Estudo feito por consultores de Orçamento da Câmara mostra que as emendas de bancada estadual ao Orçamento da União têm se transformado em emendas individuais. A Comissão Mista de Orçamento debateu em audiência pública as transferências federais para estados e municípios. Pelo estudo, apenas 10% das transferências via emendas de bancada eram dirigidas para obras e serviços estruturantes.
As bancadas de Minas Gerais, Roraima, São Paulo, Tocantins e Distrito Federal destinaram a totalidade das emendas para custeio e outros tipos de investimentos.
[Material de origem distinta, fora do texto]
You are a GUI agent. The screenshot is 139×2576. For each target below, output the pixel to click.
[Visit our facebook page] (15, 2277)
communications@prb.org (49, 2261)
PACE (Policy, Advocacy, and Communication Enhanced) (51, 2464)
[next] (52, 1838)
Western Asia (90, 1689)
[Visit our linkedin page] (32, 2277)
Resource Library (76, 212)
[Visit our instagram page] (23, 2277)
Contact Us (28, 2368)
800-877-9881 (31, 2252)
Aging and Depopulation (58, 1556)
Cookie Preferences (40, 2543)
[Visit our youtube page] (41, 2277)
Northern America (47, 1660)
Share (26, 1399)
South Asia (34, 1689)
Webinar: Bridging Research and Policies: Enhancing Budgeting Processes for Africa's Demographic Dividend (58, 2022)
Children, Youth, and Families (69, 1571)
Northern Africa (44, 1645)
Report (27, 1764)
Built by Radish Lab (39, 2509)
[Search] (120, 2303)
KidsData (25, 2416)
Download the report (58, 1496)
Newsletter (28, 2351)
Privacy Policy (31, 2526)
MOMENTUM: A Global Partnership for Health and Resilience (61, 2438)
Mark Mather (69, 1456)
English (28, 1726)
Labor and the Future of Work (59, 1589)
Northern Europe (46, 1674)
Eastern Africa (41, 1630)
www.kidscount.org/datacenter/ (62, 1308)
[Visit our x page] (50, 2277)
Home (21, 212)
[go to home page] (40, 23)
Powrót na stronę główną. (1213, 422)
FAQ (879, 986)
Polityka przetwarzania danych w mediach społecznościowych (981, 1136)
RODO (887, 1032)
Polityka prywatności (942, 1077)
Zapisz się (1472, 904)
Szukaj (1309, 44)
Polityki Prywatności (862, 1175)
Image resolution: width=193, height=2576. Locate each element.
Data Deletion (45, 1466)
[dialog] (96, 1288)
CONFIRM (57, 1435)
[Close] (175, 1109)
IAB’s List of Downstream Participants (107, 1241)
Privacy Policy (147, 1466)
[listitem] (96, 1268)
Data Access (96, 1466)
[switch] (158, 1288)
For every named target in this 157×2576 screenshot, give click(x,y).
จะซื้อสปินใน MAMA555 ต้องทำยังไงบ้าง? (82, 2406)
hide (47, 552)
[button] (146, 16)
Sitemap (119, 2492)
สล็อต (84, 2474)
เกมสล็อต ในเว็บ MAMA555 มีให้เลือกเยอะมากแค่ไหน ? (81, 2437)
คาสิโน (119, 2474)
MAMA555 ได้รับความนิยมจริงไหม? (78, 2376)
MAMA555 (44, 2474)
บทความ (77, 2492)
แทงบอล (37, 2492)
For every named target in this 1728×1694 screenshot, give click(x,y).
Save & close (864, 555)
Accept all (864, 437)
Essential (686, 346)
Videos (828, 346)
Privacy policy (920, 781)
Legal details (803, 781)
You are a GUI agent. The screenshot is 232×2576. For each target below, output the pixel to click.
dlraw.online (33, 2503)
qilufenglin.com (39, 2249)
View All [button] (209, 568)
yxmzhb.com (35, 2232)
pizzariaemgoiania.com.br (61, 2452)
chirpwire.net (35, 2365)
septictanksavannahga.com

Eugênio Greggianin, consultor da Câmara, disse que outra evidência da pulverização dos recursos das emendas de bancada foi a de que, em 2022, elas atenderam 2.607 municípios.
O consultor lembrou que, quando foram criadas, as emendas individuais tinham o objetivo de identificar problemas locais e as emendas decididas pelas bancadas estaduais, eram destinadas a obras de maior impacto. Eugênio também criticou as transferências especiais, que são repasses diretos para as prefeituras e que vêm crescendo no Orçamento:
“É um grande problema. Transferência especial você tem certeza que o dinheiro foi para a prefeitura, mas não sabe o que a prefeitura fez. Isso deveria ser corrigido. Eu sei que a ideia da transferência é boa no sentido de agilizar. Ela se aplicaria mais em ações emergenciais e em valores não tão elevados. Obras plurianuais não poderiam receber transferências especiais”, disse.
Desde 2021, as transferências para estados e municípios por meio de emendas parlamentares superam o total feito pelo Executivo. Para 2023, são R$ 32,1 bilhões com recursos de emendas contra R$ 30,8 bilhões por meio de convênios com o governo.
No estudo, encomendado pela deputada Adriana Ventura (Novo-SP), foram identificadas distorções causadas pela falta de critérios objetivos de distribuição dos recursos de emendas. Segundo Eugênio, predominam pequenos municípios do Norte e do Nordeste na lista dos que receberam mais que a média de R$ 107,66 por habitante em 2022.
A cidade de Normandia, em Roraima, tem 11.772 habitantes e recebeu R$ 3.323 por habitante. Para se ter uma ideia, o valor é seis vezes maior que o recebido pela cidade via Fundo de Participação dos Municípios. O fundo distribui recursos dos impostos federais.
Por outro lado, o estudo afirma que 493 municípios com Índice de Desenvolvimento Humano baixo e menos de 20 mil habitantes receberam menos recursos de emendas que a média da faixa, que foi de R$ 227.
O deputado Otoni de Paula (MDB-RJ) disse que muitos defensores do atual sistema de emendas parlamentares afirmam que os congressistas têm mais capacidade de identificar problemas específicos e locais. Mas, segundo ele, as distorções apontadas pelo estudo mostram a limitação do sistema:
“Esses municípios com menor IDH são politicamente menores em termos de votos. E o parlamentar, ele tende a usar o seu recurso nos municípios maiores, aonde há uma concentração de voto maior. E com isso você nunca vai conseguir consertar essa distorção”
O consultor do Senado, Fernando Moutinho, disse que os recursos de transferências feitos por emendas do Legislativo ou pelo Executivo não obedecem a critérios socioeconômicos definidos pela legislação:
“A minha constatação continua sendo que ela virou letra morta em grande parte das transferências voluntárias com exceção parcial de algumas transferências no Sistema Único de Saúde”
O auditor de transferências do Tribunal de Contas da União, Waldemir Paschoiotto, disse que, mesmo na Saúde, é difícil avaliar se a execução dos recursos atende às prioridades das políticas públicas:
“Não existe uma integração de dados para que o Ministério da Saúde possa fazer o monitoramento e avaliação. Então como os estados e os municípios estão executando essas despesas ainda é um vácuo de informação. A gente não tem uma interligação”
Vários gestores dos ministérios estiveram na audiência pública e afirmaram que já obedecem a critérios específicos de distribuição das transferências ou estão implantando sistemas novos. A deputada Adriana Ventura solicitou aos técnicos que enviem cartilhas de orientação para que os parlamentares possam fazer suas emendas ao Orçamento de 2024 com base em dados de políticas públicas.